╭─ Records for this exercise
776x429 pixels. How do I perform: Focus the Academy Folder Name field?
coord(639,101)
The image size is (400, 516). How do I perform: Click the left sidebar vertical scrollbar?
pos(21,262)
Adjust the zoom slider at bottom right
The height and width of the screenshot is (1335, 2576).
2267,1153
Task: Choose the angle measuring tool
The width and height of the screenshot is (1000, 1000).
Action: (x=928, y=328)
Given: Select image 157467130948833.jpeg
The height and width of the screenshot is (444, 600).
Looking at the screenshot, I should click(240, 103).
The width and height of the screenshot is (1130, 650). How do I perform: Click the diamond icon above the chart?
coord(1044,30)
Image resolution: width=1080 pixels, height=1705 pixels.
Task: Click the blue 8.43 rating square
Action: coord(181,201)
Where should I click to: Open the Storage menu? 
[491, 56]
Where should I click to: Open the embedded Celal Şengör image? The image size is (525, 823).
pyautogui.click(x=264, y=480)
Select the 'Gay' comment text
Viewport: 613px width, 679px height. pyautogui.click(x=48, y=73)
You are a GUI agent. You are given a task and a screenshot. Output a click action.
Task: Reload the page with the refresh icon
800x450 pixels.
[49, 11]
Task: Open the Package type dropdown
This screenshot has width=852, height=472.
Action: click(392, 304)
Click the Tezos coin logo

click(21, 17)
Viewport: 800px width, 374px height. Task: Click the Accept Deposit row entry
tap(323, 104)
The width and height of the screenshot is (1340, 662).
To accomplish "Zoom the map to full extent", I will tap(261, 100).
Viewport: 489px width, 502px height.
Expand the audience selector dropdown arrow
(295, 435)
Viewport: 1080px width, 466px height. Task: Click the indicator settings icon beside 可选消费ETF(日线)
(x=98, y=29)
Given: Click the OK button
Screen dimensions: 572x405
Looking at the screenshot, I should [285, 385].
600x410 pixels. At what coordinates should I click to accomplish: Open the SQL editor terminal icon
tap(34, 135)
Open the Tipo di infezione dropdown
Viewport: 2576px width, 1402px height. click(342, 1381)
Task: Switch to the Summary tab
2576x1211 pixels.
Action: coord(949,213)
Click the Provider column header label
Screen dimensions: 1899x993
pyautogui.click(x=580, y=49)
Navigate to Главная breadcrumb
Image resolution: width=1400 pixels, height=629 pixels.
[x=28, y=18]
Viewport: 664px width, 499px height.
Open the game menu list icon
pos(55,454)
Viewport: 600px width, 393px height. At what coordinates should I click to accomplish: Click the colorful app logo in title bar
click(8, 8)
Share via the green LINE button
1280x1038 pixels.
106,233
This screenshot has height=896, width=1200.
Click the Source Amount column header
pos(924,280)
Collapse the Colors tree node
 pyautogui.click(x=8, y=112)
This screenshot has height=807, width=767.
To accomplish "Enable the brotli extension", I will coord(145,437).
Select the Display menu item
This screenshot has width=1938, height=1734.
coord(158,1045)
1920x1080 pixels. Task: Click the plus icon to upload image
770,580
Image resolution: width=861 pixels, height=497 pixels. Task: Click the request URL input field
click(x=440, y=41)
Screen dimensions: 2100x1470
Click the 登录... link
╰─
__Problem to solve__. Reproduce all of the data above verbatim, line for line.

__Full solution__.
776x429 pixels. How do I perform: Focus the Academy Folder Name field?
coord(639,101)
The image size is (400, 516). How do I perform: Click the left sidebar vertical scrollbar?
pos(21,262)
Adjust the zoom slider at bottom right
The height and width of the screenshot is (1335, 2576).
2267,1153
Task: Choose the angle measuring tool
The width and height of the screenshot is (1000, 1000).
Action: (x=928, y=328)
Given: Select image 157467130948833.jpeg
The height and width of the screenshot is (444, 600).
Looking at the screenshot, I should click(240, 103).
The width and height of the screenshot is (1130, 650). How do I perform: Click the diamond icon above the chart?
coord(1044,30)
Image resolution: width=1080 pixels, height=1705 pixels.
Task: Click the blue 8.43 rating square
Action: coord(181,201)
Where should I click to: Open the Storage menu? 
[491, 56]
Where should I click to: Open the embedded Celal Şengör image? The image size is (525, 823).
pyautogui.click(x=264, y=480)
Select the 'Gay' comment text
Viewport: 613px width, 679px height. pyautogui.click(x=48, y=73)
You are a GUI agent. You are given a task and a screenshot. Output a click action.
Task: Reload the page with the refresh icon
800x450 pixels.
[49, 11]
Task: Open the Package type dropdown
This screenshot has width=852, height=472.
Action: click(392, 304)
Click the Tezos coin logo

click(21, 17)
Viewport: 800px width, 374px height. Task: Click the Accept Deposit row entry
tap(323, 104)
The width and height of the screenshot is (1340, 662).
To accomplish "Zoom the map to full extent", I will tap(261, 100).
Viewport: 489px width, 502px height.
Expand the audience selector dropdown arrow
(295, 435)
Viewport: 1080px width, 466px height. Task: Click the indicator settings icon beside 可选消费ETF(日线)
(x=98, y=29)
Given: Click the OK button
Screen dimensions: 572x405
Looking at the screenshot, I should [285, 385].
600x410 pixels. At what coordinates should I click to accomplish: Open the SQL editor terminal icon
tap(34, 135)
Open the Tipo di infezione dropdown
Viewport: 2576px width, 1402px height. click(342, 1381)
Task: Switch to the Summary tab
2576x1211 pixels.
Action: coord(949,213)
Click the Provider column header label
Screen dimensions: 1899x993
pyautogui.click(x=580, y=49)
Navigate to Главная breadcrumb
Image resolution: width=1400 pixels, height=629 pixels.
[x=28, y=18]
Viewport: 664px width, 499px height.
Open the game menu list icon
pos(55,454)
Viewport: 600px width, 393px height. At what coordinates should I click to accomplish: Click the colorful app logo in title bar
click(8, 8)
Share via the green LINE button
1280x1038 pixels.
106,233
This screenshot has height=896, width=1200.
Click the Source Amount column header
pos(924,280)
Collapse the Colors tree node
 pyautogui.click(x=8, y=112)
This screenshot has height=807, width=767.
To accomplish "Enable the brotli extension", I will coord(145,437).
Select the Display menu item
This screenshot has width=1938, height=1734.
coord(158,1045)
1920x1080 pixels. Task: Click the plus icon to upload image
770,580
Image resolution: width=861 pixels, height=497 pixels. Task: Click the request URL input field
click(x=440, y=41)
Screen dimensions: 2100x1470
Click the 登录... link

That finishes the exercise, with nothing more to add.